* 課題の内容
以下のデータについて、「Where should I click to: Select the Corey」を含む行から書き始め、「This screenshot has height=674, width=1495.」を含む行で終えてください。両端の行も含め、一字も変えずに書き写してください。

══ データ抜粋

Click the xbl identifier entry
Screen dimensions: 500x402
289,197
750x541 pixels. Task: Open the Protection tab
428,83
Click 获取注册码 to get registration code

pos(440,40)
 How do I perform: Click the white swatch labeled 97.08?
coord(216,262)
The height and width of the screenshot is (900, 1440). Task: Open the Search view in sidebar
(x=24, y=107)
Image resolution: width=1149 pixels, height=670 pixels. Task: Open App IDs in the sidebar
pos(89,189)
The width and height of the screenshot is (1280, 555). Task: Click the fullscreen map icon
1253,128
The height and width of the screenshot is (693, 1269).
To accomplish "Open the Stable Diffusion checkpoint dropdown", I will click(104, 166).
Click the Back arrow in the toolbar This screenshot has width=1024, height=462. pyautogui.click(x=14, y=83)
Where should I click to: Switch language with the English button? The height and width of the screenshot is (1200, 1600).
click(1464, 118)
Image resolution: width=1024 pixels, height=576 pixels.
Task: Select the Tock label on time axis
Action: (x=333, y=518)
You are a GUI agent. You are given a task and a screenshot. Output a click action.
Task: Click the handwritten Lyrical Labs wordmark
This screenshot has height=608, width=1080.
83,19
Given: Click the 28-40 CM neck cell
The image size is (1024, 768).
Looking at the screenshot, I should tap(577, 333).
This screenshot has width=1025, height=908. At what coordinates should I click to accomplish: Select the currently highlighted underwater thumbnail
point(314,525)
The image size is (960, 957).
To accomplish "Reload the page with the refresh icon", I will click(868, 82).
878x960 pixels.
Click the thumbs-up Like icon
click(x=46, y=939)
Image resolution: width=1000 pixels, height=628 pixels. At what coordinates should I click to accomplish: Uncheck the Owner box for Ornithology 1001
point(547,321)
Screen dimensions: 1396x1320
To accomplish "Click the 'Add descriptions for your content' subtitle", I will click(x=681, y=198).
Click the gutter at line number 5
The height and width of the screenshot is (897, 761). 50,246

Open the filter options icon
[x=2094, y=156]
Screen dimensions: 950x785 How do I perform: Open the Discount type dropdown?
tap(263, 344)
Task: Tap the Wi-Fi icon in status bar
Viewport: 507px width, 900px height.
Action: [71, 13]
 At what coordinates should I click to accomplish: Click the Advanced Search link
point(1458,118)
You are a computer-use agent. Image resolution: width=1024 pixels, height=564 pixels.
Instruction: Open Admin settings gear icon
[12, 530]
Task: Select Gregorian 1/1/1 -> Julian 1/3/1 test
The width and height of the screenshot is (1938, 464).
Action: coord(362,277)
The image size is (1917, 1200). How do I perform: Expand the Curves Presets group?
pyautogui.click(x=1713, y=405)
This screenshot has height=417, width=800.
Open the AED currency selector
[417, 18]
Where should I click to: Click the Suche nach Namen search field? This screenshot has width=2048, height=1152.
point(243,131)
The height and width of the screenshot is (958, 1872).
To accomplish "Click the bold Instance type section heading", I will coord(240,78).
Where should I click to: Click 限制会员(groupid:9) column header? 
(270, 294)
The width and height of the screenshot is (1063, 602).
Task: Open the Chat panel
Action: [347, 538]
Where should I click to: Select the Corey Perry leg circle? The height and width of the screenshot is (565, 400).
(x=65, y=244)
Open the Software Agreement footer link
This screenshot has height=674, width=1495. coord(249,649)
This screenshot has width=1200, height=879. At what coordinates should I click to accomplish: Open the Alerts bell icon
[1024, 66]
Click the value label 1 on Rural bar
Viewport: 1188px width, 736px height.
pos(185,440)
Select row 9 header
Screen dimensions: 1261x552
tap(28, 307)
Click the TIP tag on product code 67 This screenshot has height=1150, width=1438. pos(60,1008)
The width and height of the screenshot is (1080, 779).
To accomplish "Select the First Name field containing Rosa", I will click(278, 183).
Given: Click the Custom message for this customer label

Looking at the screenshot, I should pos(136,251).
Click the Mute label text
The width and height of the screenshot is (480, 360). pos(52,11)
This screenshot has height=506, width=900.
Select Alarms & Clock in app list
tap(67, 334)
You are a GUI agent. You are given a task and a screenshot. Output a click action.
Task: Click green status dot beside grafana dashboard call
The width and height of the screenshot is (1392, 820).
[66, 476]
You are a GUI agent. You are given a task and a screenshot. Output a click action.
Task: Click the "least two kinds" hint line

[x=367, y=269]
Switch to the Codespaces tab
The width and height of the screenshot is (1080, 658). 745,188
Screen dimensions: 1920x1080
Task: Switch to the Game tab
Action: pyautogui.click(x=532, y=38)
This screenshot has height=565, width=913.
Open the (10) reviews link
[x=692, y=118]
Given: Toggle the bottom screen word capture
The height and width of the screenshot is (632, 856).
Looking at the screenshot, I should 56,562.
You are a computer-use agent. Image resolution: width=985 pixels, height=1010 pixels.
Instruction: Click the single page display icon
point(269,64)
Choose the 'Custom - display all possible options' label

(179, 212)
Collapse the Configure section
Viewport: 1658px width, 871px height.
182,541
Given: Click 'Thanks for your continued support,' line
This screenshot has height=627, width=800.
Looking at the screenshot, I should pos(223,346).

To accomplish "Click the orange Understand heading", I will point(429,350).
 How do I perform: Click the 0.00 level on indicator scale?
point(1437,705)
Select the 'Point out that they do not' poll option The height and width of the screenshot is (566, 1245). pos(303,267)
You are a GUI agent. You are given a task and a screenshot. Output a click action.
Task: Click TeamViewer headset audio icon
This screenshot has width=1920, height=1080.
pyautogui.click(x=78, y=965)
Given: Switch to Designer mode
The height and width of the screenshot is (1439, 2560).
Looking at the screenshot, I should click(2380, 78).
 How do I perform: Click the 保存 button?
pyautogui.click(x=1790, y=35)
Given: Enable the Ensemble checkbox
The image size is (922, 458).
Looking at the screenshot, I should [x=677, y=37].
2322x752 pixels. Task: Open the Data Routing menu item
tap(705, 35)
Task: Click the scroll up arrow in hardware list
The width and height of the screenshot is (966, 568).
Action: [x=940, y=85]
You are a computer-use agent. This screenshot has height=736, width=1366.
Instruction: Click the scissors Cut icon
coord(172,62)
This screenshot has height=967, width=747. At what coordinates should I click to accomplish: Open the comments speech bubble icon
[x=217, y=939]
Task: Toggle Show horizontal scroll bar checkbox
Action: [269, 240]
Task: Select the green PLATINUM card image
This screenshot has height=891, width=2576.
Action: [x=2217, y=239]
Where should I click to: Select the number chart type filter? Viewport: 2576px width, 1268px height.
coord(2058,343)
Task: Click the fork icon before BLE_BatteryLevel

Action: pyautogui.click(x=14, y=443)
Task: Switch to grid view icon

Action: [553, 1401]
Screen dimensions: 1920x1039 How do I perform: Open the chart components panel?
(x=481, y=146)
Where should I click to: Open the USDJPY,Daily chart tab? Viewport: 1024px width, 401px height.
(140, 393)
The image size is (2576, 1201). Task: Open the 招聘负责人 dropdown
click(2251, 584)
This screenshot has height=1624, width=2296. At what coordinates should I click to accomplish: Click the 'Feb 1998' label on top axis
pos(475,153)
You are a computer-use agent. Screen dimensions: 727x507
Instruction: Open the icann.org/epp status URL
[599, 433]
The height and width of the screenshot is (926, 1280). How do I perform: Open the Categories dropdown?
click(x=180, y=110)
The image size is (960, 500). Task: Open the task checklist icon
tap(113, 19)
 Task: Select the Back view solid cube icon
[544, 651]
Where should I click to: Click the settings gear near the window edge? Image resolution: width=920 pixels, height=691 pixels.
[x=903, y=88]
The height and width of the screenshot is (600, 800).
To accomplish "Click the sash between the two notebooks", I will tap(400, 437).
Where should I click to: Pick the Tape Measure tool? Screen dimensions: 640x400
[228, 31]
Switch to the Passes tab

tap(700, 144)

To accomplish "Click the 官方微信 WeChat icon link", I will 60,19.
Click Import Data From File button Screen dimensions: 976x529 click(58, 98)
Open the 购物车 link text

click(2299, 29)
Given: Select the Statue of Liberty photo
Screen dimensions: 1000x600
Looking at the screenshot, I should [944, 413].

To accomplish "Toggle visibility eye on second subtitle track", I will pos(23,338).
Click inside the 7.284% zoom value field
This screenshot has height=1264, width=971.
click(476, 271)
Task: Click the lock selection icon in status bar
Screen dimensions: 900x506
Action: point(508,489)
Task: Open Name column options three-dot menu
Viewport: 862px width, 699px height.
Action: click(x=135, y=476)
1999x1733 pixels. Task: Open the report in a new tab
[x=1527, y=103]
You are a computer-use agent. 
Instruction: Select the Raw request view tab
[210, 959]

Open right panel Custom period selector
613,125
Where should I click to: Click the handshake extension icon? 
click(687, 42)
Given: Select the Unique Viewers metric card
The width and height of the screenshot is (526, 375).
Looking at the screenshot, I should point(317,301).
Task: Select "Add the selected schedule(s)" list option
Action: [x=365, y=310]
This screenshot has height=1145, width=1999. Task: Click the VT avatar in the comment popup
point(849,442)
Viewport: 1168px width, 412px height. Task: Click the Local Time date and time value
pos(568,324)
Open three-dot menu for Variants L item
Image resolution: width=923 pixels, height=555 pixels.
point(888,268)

════

* 解答
Where should I click to: Select the Corey Perry leg circle? The height and width of the screenshot is (565, 400).
(x=65, y=244)
Open the Software Agreement footer link
This screenshot has height=674, width=1495. coord(249,649)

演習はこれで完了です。